Secondly – Greater sustainability
Each year, billions of dollars are given in humanitarian aid, projects are implemented, and then they finish. International Organisation need to collaborate better with the government, national, and local organizations so when projects are over the community and government can take over. I also request that longer-term funding is made available for projects and that local organizations and community groups, including youth, can lead. International NGOs play an important role, but they all eventually leave, whereas we know our issues well and we can make activities more sustainable.

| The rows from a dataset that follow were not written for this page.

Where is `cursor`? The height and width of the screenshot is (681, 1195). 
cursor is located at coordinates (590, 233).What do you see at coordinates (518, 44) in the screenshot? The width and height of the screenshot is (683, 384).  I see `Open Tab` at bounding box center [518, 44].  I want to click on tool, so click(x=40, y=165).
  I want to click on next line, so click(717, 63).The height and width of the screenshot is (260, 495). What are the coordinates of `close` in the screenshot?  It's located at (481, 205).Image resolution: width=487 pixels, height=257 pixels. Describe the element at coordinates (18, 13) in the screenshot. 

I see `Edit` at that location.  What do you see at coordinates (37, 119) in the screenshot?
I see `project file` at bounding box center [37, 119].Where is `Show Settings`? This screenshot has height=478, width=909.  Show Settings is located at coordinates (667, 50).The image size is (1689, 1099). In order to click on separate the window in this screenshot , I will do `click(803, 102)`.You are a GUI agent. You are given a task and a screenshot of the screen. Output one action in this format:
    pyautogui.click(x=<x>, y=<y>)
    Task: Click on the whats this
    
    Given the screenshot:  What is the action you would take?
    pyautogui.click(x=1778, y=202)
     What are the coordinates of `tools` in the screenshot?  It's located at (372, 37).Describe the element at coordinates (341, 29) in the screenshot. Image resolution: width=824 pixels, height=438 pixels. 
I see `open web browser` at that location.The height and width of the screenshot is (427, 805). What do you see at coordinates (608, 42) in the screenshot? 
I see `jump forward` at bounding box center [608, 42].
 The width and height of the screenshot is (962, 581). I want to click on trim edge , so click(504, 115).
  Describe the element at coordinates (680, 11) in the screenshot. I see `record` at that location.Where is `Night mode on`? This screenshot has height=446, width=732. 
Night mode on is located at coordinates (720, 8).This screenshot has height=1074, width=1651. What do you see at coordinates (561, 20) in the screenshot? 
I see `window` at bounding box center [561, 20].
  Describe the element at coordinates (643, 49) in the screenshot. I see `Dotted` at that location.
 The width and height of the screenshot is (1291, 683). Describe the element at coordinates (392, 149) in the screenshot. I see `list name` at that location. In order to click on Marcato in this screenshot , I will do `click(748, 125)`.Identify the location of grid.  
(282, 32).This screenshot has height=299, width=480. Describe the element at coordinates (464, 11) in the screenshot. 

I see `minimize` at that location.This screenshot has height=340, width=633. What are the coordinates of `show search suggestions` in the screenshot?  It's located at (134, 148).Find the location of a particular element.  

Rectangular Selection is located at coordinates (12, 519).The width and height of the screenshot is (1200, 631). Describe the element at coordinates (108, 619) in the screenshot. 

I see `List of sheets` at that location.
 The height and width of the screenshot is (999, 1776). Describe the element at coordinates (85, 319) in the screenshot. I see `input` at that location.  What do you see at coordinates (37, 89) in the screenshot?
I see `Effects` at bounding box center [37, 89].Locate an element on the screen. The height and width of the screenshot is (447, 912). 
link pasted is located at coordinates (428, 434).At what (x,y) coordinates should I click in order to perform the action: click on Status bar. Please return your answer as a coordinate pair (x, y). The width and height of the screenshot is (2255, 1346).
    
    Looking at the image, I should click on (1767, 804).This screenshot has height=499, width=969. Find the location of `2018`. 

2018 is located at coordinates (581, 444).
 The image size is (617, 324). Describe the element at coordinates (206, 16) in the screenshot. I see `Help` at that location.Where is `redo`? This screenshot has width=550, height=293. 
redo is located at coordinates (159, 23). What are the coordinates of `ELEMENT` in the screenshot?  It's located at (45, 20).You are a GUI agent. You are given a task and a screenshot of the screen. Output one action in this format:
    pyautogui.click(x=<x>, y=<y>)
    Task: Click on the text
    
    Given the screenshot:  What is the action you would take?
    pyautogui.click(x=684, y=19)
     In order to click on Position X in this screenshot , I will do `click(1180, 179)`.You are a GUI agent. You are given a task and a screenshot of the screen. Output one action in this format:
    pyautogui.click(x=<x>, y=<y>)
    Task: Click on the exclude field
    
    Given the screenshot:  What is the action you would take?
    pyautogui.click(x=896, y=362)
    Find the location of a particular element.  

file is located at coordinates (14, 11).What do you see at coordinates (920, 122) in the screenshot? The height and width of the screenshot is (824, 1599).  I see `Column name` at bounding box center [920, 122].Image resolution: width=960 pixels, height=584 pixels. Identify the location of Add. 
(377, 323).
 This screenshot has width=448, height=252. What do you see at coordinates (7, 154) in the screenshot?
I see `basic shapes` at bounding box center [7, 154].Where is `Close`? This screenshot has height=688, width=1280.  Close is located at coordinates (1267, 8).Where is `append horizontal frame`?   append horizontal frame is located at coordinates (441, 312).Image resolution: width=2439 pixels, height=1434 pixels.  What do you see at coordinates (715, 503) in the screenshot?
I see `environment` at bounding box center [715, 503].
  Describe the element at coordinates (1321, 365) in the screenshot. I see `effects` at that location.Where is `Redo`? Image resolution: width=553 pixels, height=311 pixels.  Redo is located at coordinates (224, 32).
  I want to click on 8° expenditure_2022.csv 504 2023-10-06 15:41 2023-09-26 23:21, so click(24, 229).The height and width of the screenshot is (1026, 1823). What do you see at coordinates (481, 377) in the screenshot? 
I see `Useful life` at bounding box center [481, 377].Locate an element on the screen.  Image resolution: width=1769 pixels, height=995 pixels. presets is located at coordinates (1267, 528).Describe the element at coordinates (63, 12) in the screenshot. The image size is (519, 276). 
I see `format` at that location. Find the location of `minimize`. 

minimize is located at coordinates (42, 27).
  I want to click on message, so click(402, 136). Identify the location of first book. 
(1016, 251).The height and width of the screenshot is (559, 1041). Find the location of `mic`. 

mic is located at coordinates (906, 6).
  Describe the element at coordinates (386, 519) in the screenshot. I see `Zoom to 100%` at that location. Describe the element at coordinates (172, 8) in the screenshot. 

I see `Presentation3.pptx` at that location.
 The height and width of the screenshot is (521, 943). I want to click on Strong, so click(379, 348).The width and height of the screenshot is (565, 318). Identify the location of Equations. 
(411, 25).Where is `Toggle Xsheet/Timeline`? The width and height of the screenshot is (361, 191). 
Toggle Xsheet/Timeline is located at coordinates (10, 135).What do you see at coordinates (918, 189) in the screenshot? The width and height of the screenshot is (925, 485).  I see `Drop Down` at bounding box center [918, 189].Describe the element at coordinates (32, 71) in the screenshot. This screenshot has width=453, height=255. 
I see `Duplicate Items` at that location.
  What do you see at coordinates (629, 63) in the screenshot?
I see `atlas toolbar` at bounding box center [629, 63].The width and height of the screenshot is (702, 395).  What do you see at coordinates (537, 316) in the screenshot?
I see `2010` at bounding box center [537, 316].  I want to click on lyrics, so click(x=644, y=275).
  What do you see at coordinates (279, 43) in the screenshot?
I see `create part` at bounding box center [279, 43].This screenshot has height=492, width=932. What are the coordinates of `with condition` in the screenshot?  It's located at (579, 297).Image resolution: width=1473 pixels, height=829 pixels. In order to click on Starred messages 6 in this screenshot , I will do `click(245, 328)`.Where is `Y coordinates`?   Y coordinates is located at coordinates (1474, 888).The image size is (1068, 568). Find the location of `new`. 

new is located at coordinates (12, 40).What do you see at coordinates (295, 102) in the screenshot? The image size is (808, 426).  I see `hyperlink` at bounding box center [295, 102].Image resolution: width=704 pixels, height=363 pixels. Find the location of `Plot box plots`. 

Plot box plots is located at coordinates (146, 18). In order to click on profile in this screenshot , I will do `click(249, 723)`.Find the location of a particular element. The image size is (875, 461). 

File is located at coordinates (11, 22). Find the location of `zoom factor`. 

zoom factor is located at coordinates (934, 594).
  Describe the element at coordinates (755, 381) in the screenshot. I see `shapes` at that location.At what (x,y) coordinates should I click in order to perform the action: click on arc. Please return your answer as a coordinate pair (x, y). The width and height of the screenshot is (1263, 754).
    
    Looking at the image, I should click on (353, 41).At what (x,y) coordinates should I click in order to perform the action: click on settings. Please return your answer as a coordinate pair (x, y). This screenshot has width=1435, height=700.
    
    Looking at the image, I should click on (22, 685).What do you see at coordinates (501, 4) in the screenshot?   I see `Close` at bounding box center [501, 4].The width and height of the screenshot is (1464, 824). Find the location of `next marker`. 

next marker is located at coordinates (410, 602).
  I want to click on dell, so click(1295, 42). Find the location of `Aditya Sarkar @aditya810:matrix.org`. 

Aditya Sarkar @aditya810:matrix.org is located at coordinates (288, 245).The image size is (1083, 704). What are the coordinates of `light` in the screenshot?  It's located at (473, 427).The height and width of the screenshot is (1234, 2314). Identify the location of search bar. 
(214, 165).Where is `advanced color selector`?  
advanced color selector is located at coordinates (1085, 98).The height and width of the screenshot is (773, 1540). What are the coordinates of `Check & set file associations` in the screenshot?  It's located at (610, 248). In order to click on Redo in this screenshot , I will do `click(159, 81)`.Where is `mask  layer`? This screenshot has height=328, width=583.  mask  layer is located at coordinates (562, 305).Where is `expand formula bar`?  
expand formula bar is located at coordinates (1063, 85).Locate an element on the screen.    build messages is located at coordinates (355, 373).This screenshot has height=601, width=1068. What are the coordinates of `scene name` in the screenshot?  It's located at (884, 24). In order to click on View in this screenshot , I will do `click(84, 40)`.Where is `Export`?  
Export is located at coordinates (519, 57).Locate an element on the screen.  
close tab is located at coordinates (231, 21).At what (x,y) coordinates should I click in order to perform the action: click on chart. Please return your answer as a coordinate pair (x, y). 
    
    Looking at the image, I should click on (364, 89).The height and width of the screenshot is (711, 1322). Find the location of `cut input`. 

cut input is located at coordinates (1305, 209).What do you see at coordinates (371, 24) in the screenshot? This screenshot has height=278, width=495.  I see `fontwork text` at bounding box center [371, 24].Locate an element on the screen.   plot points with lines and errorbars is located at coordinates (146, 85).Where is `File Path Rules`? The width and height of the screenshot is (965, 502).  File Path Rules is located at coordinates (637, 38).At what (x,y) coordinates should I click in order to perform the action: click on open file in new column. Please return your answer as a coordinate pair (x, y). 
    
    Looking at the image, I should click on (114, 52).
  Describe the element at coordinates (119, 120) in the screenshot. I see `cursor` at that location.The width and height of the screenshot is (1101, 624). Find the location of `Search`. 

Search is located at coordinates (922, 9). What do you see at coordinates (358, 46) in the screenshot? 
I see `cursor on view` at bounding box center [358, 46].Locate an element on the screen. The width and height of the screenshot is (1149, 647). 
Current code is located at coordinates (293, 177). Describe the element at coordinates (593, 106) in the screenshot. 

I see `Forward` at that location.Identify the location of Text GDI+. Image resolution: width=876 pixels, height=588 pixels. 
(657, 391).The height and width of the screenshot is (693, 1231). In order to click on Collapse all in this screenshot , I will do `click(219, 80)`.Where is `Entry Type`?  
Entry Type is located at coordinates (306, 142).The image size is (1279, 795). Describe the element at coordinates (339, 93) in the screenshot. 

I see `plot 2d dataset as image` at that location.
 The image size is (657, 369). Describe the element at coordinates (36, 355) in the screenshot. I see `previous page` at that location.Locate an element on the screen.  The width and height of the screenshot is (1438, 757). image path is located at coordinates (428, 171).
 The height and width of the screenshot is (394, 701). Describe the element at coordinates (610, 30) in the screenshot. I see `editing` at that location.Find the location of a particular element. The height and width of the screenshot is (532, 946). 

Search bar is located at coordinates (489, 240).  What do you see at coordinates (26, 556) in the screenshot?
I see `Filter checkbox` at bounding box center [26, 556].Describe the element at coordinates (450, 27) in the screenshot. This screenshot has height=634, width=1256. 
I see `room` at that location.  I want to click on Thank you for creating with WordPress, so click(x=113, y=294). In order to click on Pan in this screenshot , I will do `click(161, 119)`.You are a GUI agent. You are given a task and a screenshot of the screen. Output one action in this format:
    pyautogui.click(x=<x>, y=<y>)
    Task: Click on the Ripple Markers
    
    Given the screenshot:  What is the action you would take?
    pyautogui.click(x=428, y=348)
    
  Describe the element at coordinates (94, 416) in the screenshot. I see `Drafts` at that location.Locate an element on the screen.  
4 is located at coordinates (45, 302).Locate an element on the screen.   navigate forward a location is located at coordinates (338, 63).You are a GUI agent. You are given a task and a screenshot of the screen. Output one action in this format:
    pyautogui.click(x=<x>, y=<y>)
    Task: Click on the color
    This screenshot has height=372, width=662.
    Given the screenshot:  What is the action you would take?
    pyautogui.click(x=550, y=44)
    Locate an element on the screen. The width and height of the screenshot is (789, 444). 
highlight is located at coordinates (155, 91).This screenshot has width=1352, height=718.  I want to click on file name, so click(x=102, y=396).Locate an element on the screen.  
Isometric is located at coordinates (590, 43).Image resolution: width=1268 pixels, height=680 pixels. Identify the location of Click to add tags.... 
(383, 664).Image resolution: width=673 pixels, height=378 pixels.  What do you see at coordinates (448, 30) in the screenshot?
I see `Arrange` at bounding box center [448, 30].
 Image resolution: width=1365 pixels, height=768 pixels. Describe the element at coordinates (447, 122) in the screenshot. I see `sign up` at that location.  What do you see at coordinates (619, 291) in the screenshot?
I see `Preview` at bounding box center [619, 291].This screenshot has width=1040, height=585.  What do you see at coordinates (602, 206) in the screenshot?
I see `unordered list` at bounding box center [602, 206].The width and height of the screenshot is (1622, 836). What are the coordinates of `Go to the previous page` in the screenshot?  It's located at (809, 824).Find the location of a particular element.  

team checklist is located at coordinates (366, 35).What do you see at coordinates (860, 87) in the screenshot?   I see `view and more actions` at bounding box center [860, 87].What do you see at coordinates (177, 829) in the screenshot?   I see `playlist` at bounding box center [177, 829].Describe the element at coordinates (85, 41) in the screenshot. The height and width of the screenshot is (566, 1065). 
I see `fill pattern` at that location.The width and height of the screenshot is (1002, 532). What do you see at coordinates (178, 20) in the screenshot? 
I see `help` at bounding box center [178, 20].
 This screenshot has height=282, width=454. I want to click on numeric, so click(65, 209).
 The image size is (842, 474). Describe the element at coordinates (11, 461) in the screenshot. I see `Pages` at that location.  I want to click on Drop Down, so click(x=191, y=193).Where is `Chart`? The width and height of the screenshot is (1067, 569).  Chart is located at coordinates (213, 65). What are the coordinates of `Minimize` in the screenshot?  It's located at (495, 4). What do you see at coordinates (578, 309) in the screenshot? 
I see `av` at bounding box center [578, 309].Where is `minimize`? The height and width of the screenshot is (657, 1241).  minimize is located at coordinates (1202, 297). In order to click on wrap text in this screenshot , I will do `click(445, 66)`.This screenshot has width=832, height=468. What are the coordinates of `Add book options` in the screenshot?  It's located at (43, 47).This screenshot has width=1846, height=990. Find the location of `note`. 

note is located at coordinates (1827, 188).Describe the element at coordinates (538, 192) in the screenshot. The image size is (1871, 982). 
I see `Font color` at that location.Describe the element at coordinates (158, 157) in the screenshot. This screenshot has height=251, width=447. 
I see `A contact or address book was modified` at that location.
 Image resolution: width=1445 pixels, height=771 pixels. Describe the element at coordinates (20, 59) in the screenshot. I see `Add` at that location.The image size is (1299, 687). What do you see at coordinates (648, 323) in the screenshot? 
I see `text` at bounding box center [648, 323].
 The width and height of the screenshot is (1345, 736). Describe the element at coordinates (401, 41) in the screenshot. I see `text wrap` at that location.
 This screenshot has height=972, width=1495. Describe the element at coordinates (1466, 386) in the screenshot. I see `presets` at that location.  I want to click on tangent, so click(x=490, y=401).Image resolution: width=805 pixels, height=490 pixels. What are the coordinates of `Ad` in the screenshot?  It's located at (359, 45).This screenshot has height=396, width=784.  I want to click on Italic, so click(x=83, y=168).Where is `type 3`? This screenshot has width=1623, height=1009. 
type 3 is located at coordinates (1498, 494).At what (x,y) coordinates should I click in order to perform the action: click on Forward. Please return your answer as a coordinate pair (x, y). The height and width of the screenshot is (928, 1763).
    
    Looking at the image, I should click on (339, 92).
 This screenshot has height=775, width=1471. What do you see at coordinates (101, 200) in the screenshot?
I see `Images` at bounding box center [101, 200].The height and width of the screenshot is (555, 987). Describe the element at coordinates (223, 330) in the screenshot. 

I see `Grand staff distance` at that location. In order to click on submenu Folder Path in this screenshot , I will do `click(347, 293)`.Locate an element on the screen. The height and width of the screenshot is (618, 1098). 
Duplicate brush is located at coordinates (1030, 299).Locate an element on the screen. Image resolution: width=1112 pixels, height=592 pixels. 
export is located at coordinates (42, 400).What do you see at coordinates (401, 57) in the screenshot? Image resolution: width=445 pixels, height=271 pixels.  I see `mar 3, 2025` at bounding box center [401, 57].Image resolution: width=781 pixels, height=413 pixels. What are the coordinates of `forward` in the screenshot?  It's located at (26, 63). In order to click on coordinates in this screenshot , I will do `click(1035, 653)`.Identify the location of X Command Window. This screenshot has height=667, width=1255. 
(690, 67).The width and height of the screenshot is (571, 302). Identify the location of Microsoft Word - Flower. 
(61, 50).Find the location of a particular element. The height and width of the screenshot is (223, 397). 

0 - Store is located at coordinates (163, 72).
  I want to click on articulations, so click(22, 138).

Thirdly – More participation in decision-making of people like me: children and youth
It is great I can speak here today, and I am grateful for this opportunity, but one young person, once a year, is not enough. Young people affected by conflict need more opportunity to participate in all aspects of policy and programming that is about them. Children affected by conflict will soon grow into youth, and many young people are ready to be part of the solution. This will improve the situation in the longer term. There should be more opportunities for participation and empowerment of young people in the UN system and in designing and leading responses.
And finally – Greater accountability
There are already lots of laws to protect and support children affected by conflict, for example the UN Committee on the Rights of the Child, the Geneva Conventions, and the many Security Council Resolutions, which are legally binding. Most countries have agreed to these laws, but they are not respected. They are not enforced as well as they should be at country and regional levels. There should be more accountability for the promises or commitments made. There should be more effort to ensure that militaries, armed groups, local government departments, and anyone who meets a child in a conflict zone know and understand these laws, while those who break them need to be held to account."